Corridor Sim is a game demo created as part of a 2nd Year University assignment. Working in a team of 5, we were tasked with creating a small escape room game. Using this brief we created a small-scale psychological horror escape room, you as the player will walk around a corridor in what appears to be your home, but as you get to end of the corridor and step through the door you find yourself back in the same corridor. As this goes on the world around you seems to change, objects that weren't there before start to appear, and it leads to you wondering, where has your wife gone?
This project ended up being apart of Confetti Institue of Creative Technologies 2021 Degree Showcase.
What did I learn?
Whilst working on this project I learnt a variety of different techniques.
Firstly was Unreals Interface System. Interfaces were used for the interactable objects in the world so that they could all subscribe to the same "Interact" event rather than having to re-write code for the different objects, this also tied into the other technique I learnt more about which is Parenting inside of Unreal.
The interaction objects were all children of a base parent actor which allowed me to easily create more interactable objects if our games design changed and required more, which saved time and made the workflow more efficient.
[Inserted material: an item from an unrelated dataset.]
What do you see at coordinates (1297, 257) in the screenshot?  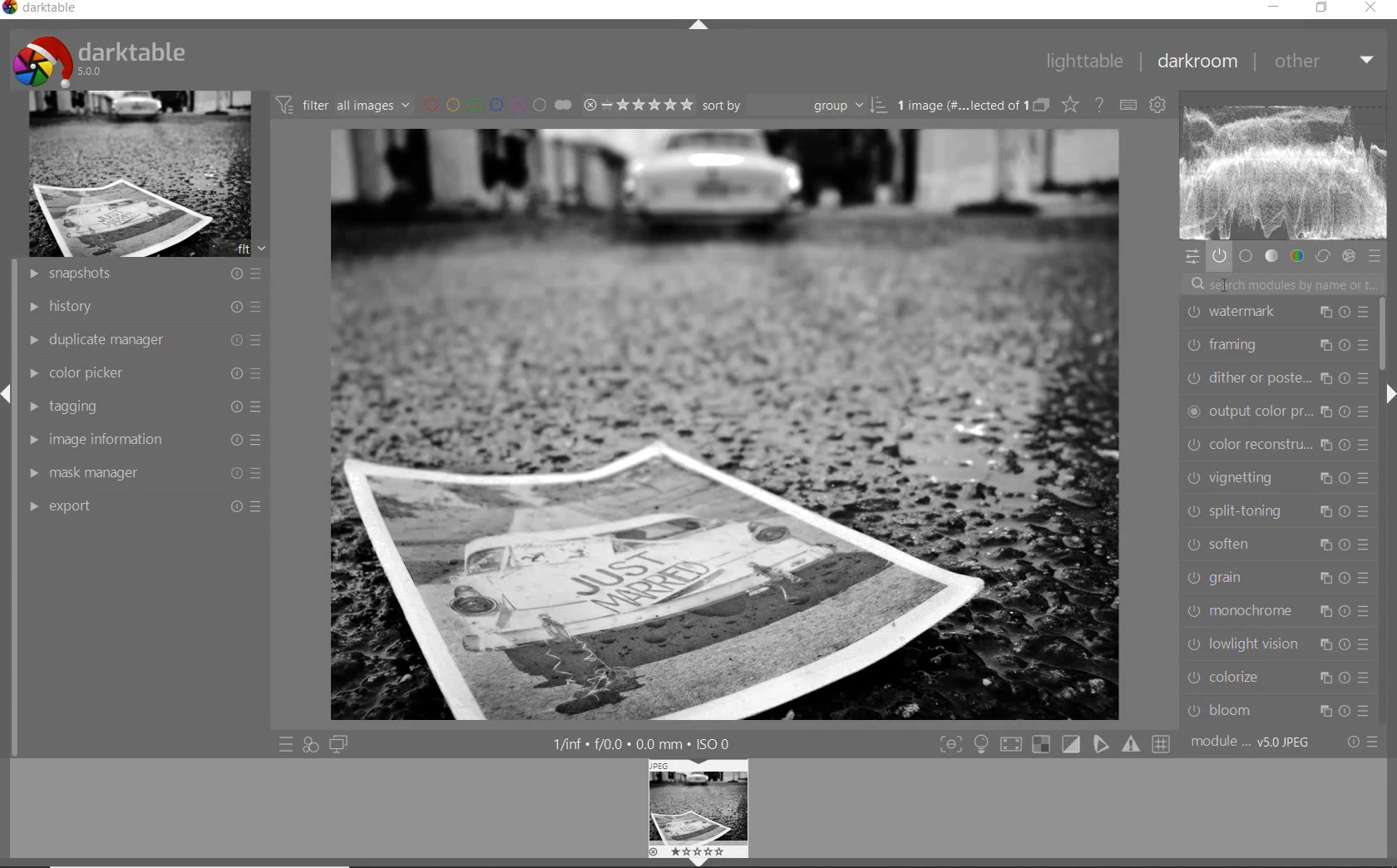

The project also taught me more about UI design and post processing. The major issue I had with the UI was getting controller support to work for it, but after a lot of research I was able to come up with a system which allowed for controller to work perfectly with all of our UI elements. I decided to add a Noir mode into the game as I thought it fit the theme perfectly, this was extremely simple to do, and it taught me a lot more about manipulating post processing elements inside of Unreal, and by doing this I learnt about saving and sending data across levels so that if you pick Noir mode in the main menu it will carry over when you play the game.